= Port Hammond =

Port Hammond, commonly known as Hammond, is a community on the Fraser River within the city of Maple Ridge, British Columbia, Canada, near its border with the City of Pitt Meadows and just east of the Golden Ears Bridge.

==History==

The town's name derives from its two original settlers, William and John Hammond, a civil engineer and a farmer respectively, who with a Mrs. E.H. Mohun owned the property that became the community, which they received as a Crown Grant in 1862. The term "Port" was appended to the name in the course of the town becoming the westward terminus of the Canadian Pacific Railway during its construction, prior to its extension westward to Burrard Inlet. The brothers Hammond had struck a deal with the CPR, trading land for track right-of-way, station and yards on the condition that their townsite be the location of the first station in Maple Ridge. It was also known as Hammond's Landing, as it served as the steamship and mail port for all CPR shipping from New Westminster and Victoria and the brothers had ambitions of it becoming a major deep-water port. With the railway came Chinese labourers and merchants, some of whom stayed on after railway construction to work on farms or as servants, with their residential area being in the vicinity of 207th St and Maple Crescent, which is also the area of the grove of maple trees from which Maple Ridge's named was derived. Following World War I, part of Hammond became known as "Swede Row" due to the presence of a community of Swedish millworkers and loggers.

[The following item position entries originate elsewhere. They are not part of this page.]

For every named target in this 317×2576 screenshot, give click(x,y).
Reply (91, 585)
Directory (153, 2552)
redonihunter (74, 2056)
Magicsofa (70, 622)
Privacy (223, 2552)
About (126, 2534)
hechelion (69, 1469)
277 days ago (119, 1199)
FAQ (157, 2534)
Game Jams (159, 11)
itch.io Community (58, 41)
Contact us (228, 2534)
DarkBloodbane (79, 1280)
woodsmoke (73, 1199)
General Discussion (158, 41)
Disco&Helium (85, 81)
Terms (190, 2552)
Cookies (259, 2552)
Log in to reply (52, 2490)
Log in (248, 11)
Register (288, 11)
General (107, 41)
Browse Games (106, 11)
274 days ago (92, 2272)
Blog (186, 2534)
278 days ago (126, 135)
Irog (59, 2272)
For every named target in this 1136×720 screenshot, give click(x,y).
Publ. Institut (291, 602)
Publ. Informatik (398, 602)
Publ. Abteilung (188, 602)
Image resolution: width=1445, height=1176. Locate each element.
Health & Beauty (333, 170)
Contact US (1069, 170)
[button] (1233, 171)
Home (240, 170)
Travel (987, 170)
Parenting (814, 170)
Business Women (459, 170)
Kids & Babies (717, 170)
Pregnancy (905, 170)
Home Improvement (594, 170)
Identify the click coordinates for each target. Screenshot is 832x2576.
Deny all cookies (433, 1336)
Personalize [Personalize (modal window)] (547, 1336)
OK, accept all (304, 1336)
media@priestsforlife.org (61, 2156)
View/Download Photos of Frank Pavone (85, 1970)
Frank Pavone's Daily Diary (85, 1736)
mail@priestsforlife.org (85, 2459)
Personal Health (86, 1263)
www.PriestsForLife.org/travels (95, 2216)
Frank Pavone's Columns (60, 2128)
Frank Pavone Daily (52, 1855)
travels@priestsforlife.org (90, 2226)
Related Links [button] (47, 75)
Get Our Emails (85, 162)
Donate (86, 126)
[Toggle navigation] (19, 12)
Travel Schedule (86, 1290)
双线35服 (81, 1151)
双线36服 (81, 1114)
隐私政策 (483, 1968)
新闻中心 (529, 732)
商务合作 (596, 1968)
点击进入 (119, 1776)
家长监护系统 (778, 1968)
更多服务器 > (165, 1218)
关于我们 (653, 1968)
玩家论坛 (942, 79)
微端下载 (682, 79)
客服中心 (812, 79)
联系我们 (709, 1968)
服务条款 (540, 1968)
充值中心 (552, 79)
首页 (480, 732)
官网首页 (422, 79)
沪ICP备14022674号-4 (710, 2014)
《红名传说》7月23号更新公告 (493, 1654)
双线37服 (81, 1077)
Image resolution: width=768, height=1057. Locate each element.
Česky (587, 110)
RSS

From 1910 onwards, Port Hammond was the site of a major sawmill and served as a company town for its employees; this mill in 1946 became controlled by British Columbia Forest Products, then one of the province's largest milling concerns. The CPR Mainline runs through the community, with most of the townsite grid between it and the Fraser River, and therefore outside the main dyke protecting settlement from the Fraser freshet.

Graveyard Indian Reserve No. 5, 0.40 ha., on the north side of Hammond and under the aegis of the Katzie First Nation, was bought from the Hammond brothers in order to provide a cemetery for Indians and Chinese, who were excluded from the other graveyard in the area, which was for whites although some Kanakas had been buried there.

==Film location==

Hammond is a popular film location and TV series like Arrow and The Flash film in the Maple Meadows Business Park.

==Sports==
Baseball has always been a popular sport in Port Hammond and on July 30, 2016, the City of Maple Ridge unveiled a public art display titled “Play Ball” at the Hammond Stadium to pay homage to the extensive history of baseball. Hammond Stadium Park is also a year-round training facility for minor baseball.

The sports enthusiast can take in a full day of activities in the Port Hammond area including soccer, baseball, golf, and cycling.